> _What you should do_
Add 7 to every coordinate in the answers in the part that opens with the line containing "Where should I" and closes with the line containing "pos(63,111)". Then write out those lines again, with the requests kept, and nothing else.

> _Available data_

☆ ☆ ☆

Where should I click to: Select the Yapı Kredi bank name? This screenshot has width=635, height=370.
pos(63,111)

☆ ☆ ☆

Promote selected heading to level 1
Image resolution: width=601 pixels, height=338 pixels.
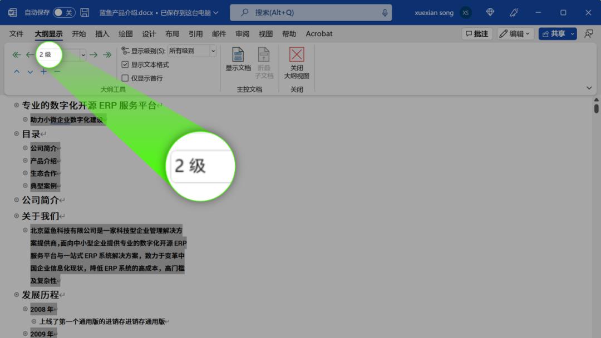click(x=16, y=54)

☆ ☆ ☆

> _Worked answer_
Where should I click to: Select the Yapı Kredi bank name? This screenshot has width=635, height=370.
pos(70,118)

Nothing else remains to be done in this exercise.